Io mi chiedo se, con più Napolitano, saremmo anche stati anche meno pigri nel rispondere alle persone che vogliono avere la libertà e il diritto di morire – se e quando considerano la propria vita solo un peso perché condizionata irreversibilmente da una malattia o dalle conseguenze di un incidente. Me lo chiedo perché ripenso alla sua riposta alla lettera di Piergiorgio Welby del settembre 2006. In quella lettera Welby spiega benissimo le sue ragioni e le sue condizioni, troppo spesso ignorate o dimenticate quando si parla di eutanasia o di suicidio assistito, come fossero solo principi astratti e riguardassero anime disincarnate.

“Fino a due mesi e mezzo fa la mia vita era sì segnata da difficoltà non indifferenti, ma almeno per qualche ora del giorno potevo, con l’ausilio del mio computer, scrivere, leggere, fare delle ricerche, incontrare gli amici su internet. Ora sono come sprofondato in un baratro da dove non trovo uscita”, scrive il co- presidente dell’Associazione Luca Coscioni. Ora la sua vita inizia con l’allarme del respiratore polmonare e prosegue tra medicazioni, aspirazioni tracheali, il monitoraggio dei parametri ossitometrici, la pulizia, la nutrizione artificiale. Non si alza quasi più, fatica a stare seduto, è debole e stanco, pensa solo a come interrompere quella vita che non è più vita ( per lui, non è un giudizio universale). “Guardo la tv, aspettando che arrivi l’ora della compressa del Tavor per addormentarmi e non sentire più nulla e nella speranza di non svegliarmi la mattina”.

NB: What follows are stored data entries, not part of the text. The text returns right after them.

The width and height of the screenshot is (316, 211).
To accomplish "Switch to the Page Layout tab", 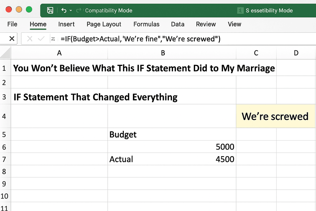I will pos(104,24).
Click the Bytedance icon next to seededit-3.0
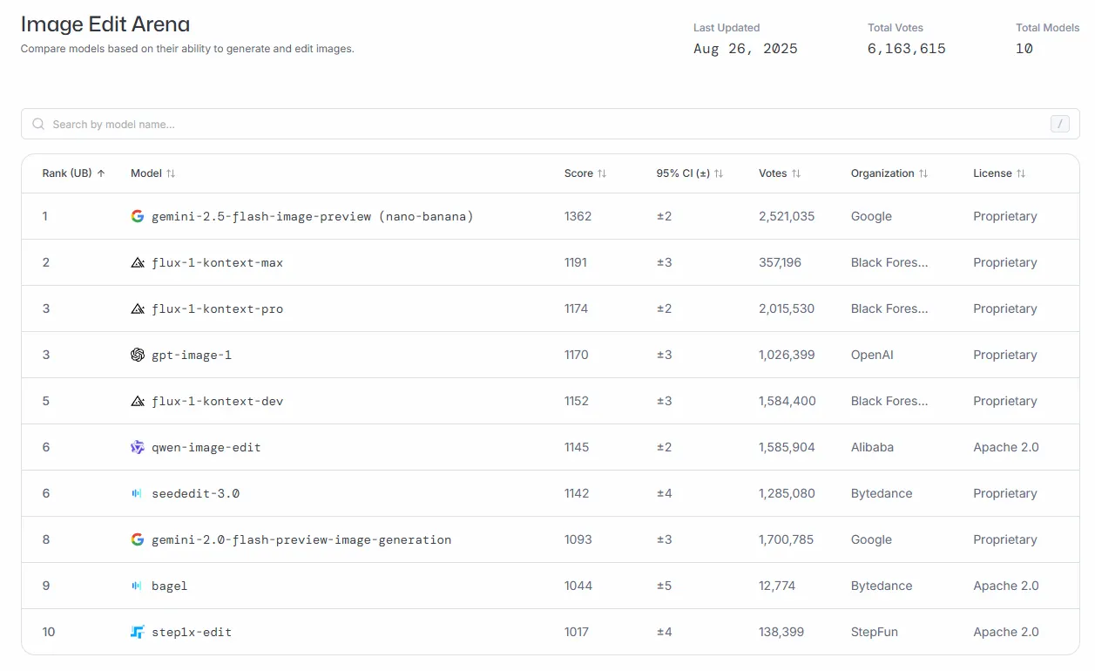 [x=137, y=493]
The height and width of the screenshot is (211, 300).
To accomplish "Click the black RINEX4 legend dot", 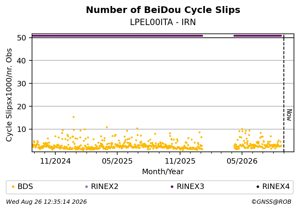I will coord(258,187).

Welby non vuole morire. Cioè, se potesse scegliere in senso forte non vorrebbe morire ma continuare a vivere. “Tutti i malati vogliono guarire, non morire”, scrive. Ma quando guarire non è possibile? Quando della tua vita non è rimasto quasi più niente? È giusto togliere alle persone anche la possibilità di anticipare una morte che comunque arriverà, costringendoti a vivere gli ultimi giorni o le ultime settimane come non vorresti vivere?

Dalla sua richiesta passeranno 88 giorni. 88 giorni per rispettare una legittima volontà. Napolitano, pur consapevole dei limiti del suo ruolo, risponde comunque a Welby e si augura che la sua richiesta non sia ignorata. “Penso che tra le mie responsabilità vi sia quella di ascoltare con la più grande attenzione quanti esprimano sentimenti e pongano problemi che non trovano risposta in decisioni del governo, del Parlamento, delle altre autorità cui esse competono. E quindi raccolgo il suo messaggio di tragica sofferenza con sincera comprensione e solidarietà. Esso può rappresentare un’occasione di non frettolosa riflessione su situazioni e temi, di particolare complessità sul piano etico, che richiedono un confronto sensibile e approfondito, qualunque possa essere in definitiva la conclusione approvata dai più”.

Quella occasione di riflessione è stata invece sprecata. “Mi auguro che un tale confronto ci sia, nelle sedi più idonee, perché il solo atteggiamento ingiustificabile sarebbe il silenzio, la sospensione o l’elusione di ogni responsabile chiarimento”, conclude Napolitano.

A parte l’attesa di Welby – quegli 88 giorni che per chi sta male e aspetta una risposta sono una oscena elusione – negli anni successivi ci sono stati molti silenzi ingiustificabili. L’unica eccezione è stata la legge del 2017 sulle disposizioni anticipate di trattamento, che ha solo ribadito cose ovvie come la possibilità di rifiutare qualsiasi trattamento sanitario e quindi anche di interromperlo. Oggi quella libertà di scegliere che chiedeva Welby è in parte garantita dalla sentenza 242 della Corte costituzionale, grazie insomma a Fabiano Antoniani e a Marco Cappato che lo ha accompagnato in Svizzera.

Dal legislatore nessun segnale di vita, eppure sarebbe facile: basterebbe copiare, eliminare il sostegno vitale inteso in senso restrittivo come requisito, garantire i tempi per la verifica degli altri requisiti (la scelta libera, la capacità di intendere e di volere, una patologia che causa sofferenze fisiche e psicologiche che la persona che chiede di morire giudica intollerabili) e ci sarebbe una legge decente. Poi dovremmo anche parlare della eutanasia vera e propria, consapevoli del fatto che se siamo davvero liberi, allora dovremmo esserlo anche se abbiamo bisogno dell’aiuto di un medico per morire. La premessa è facile e le implicazioni ovvie. Poi naturalmente ci sarebbero da discutere condizioni e verifiche, ma senza rimandare e senza un atteggiamento paternalistico.